The findings of the individual studies varied, but when the team, led by psychiatrist Theresa Moore of the University of Bristol, U.K., pooled the data and controlled for confounding variables, it found a 41% increase in psychosis among cannabis users. According to the authors, the psychosis risk for occasional users is roughly 3% to 4%, compared with a 2% to 3% lifetime risk in the general population. Among heavier users--people who smoked pot more than 100 times--the odds of developing psychosis increased an average of more than 200% compared to the general population. The risk of schizophrenia jumped as well, from 1% in the general population to roughly 2% in heavy users, the team reports in this week's issue of The Lancet. That risk is still relatively low, says co-author Stanley Zammit, a psychiatrist at Cardiff University in Wales, but it might be enough to prompt some users to cut back or stop smoking. The researchers also looked at the relationship between cannabis and anxiety, depression, and suicidal thoughts, but links between marijuana and these disorders were less consistent than for psychosis.

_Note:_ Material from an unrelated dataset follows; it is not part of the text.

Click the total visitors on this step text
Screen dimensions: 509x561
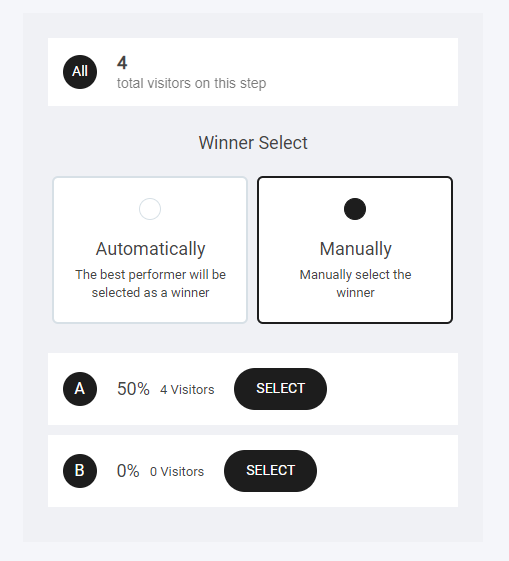191,83
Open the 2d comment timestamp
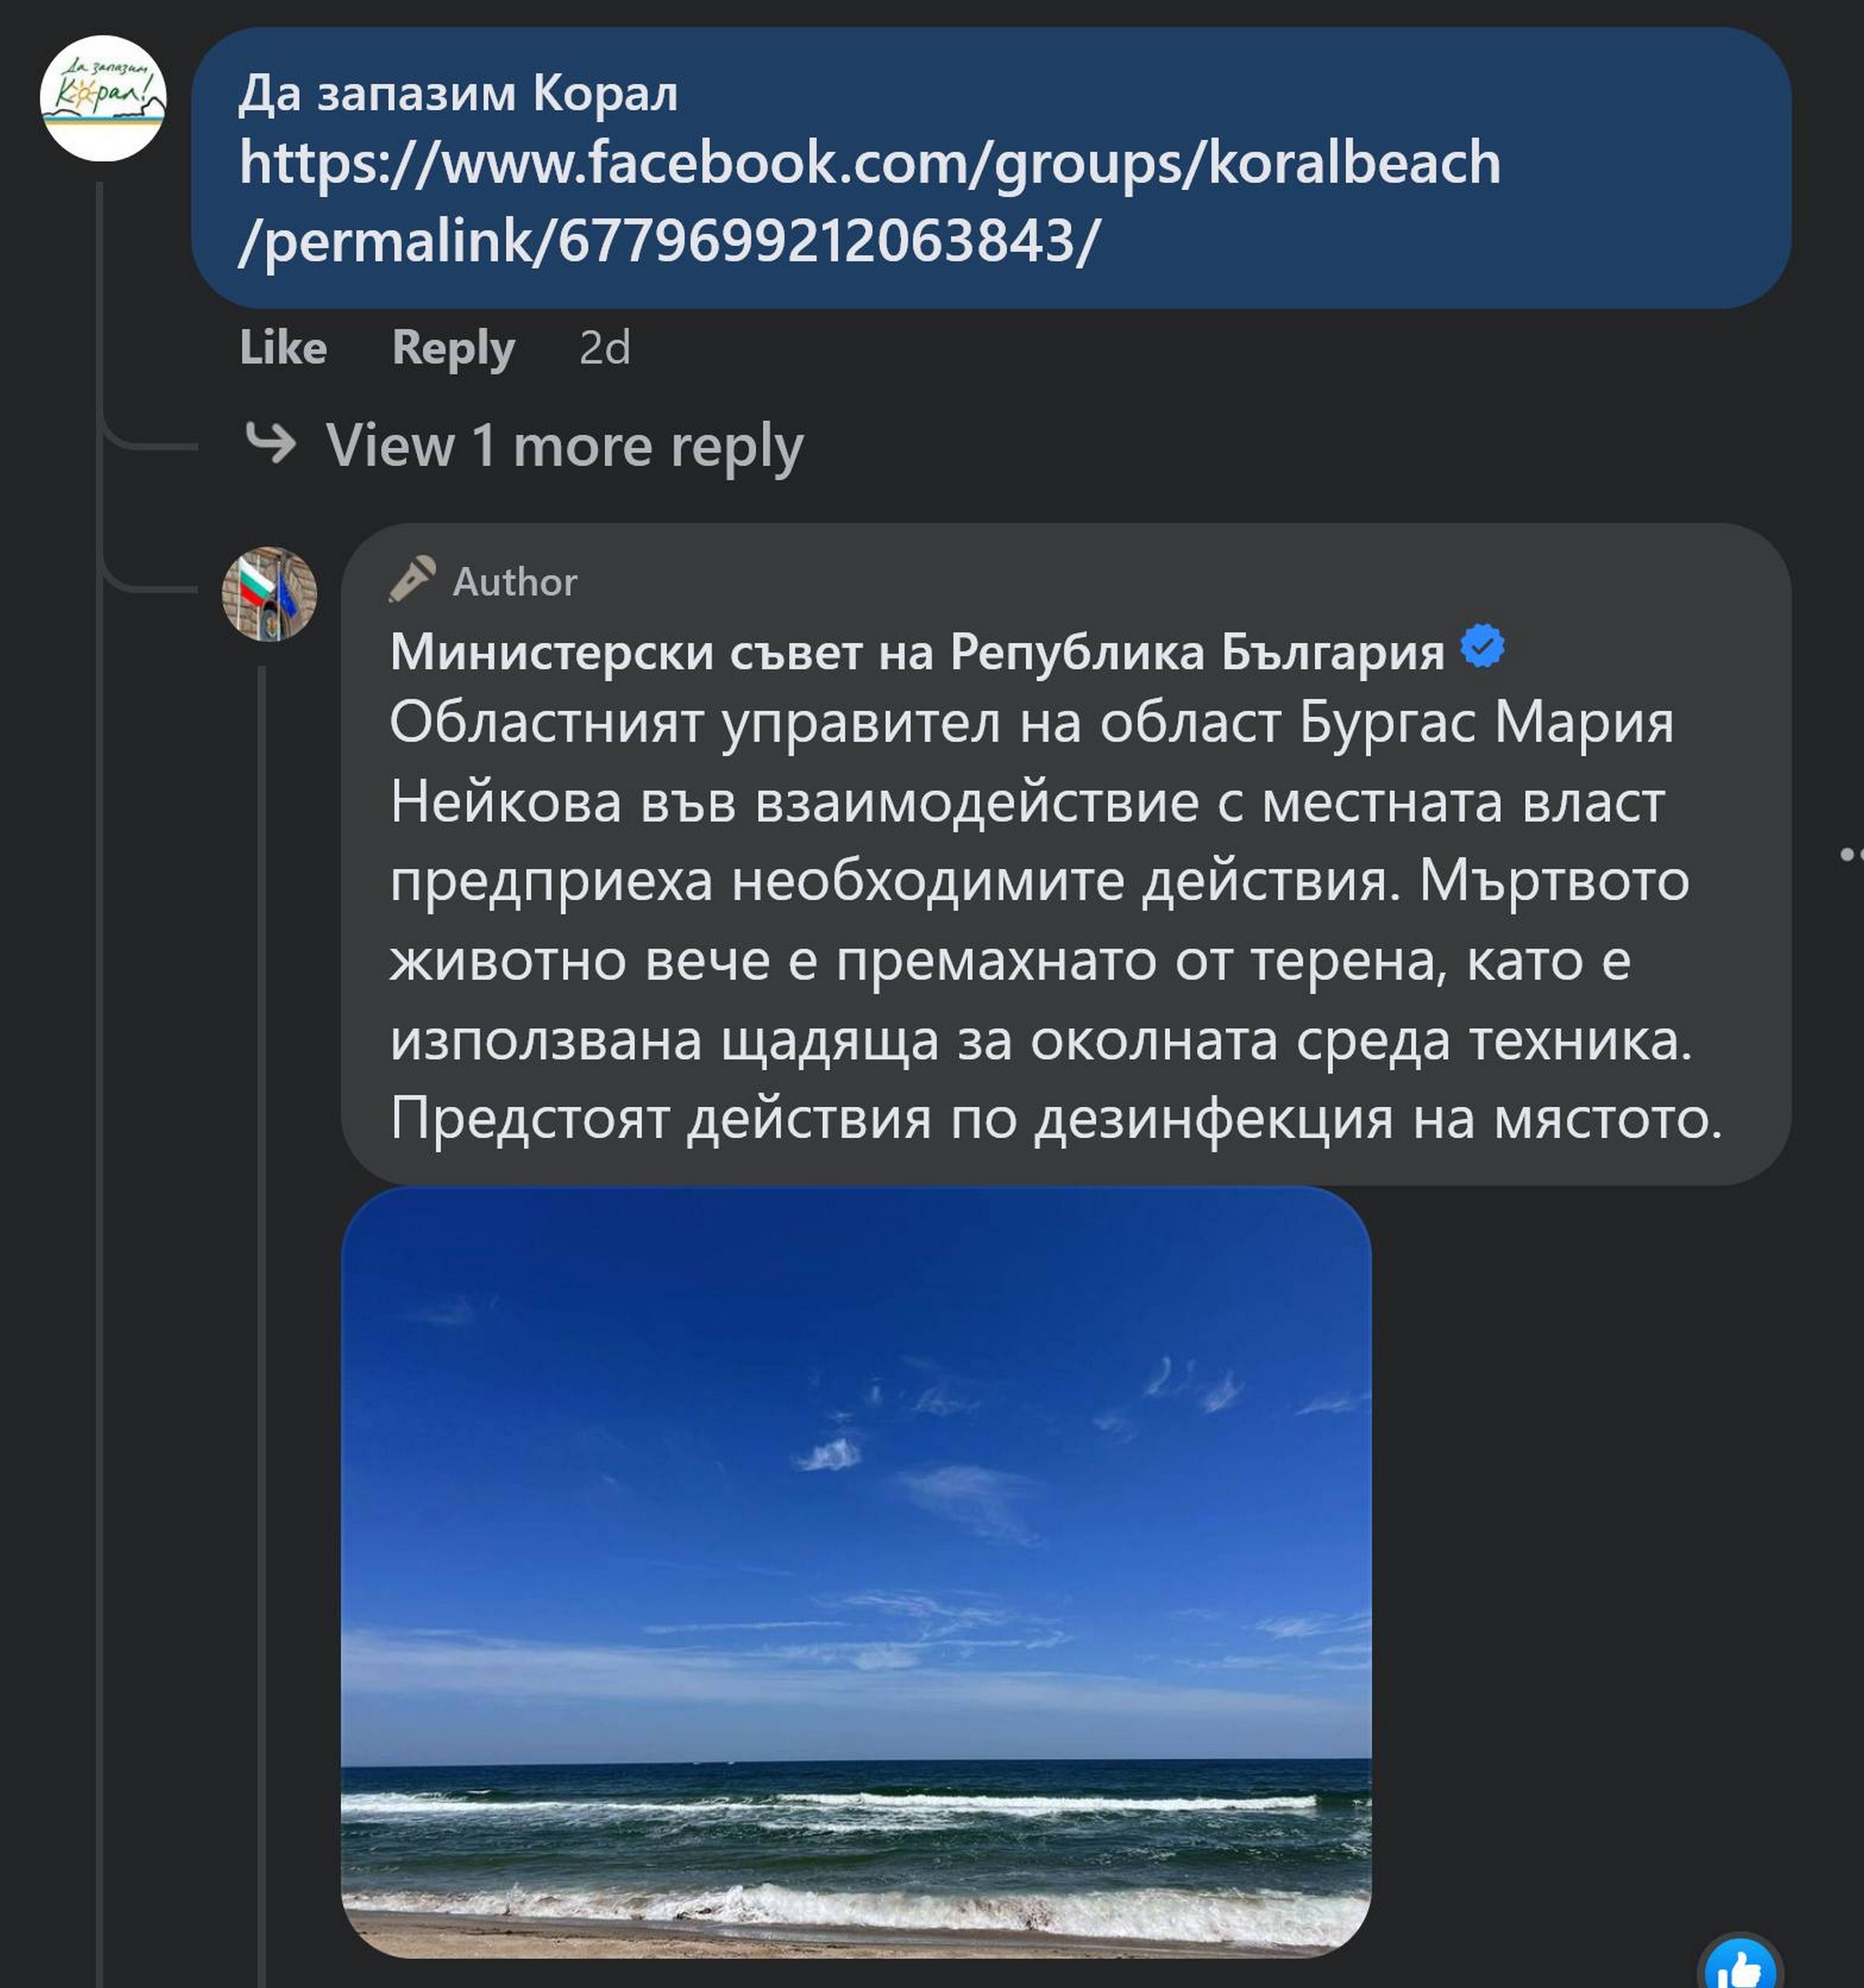This screenshot has height=1988, width=1864. (604, 348)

The authors agree that some uncertainty remains and concede that their analysis is based only on observational studies rather than on more reliable randomized controlled studies like those used to test new drugs. In addition, they note that the incidence of schizophrenia in the general population has not increased with rates of marijuana use, as would be expected if marijuana was a causal agent in the disease.
However, for many researchers, the review comes as confirmation of a long-recognized trend. The study "is an important ... contribution to the debate on the association between cannabis use and psychosis," says Nadia Solowij, a psychologist at the University of Wollongong in Australia. Neurobiologists have previously shown an overlap in the location and functioning of the parts of the brain sensitive to marijuana's active ingredient, THC, with regions implicated in psychosis and schizophrenia, she says, and the new findings help solidify the linkage on a clinical level.